=== WORK INSTRUCTIONS ===
Rewrite the lines below, swapping "Noticias" for "Eventos" and keeping everything else the same.

=== EXTRACTED INFORMATION ===
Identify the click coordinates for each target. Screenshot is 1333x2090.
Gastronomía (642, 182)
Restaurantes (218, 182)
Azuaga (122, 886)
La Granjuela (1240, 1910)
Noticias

=== TASK SOLUTION ===
Identify the click coordinates for each target. Screenshot is 1333x2090.
Gastronomía (642, 182)
Restaurantes (218, 182)
Azuaga (122, 886)
La Granjuela (1240, 1910)
Eventos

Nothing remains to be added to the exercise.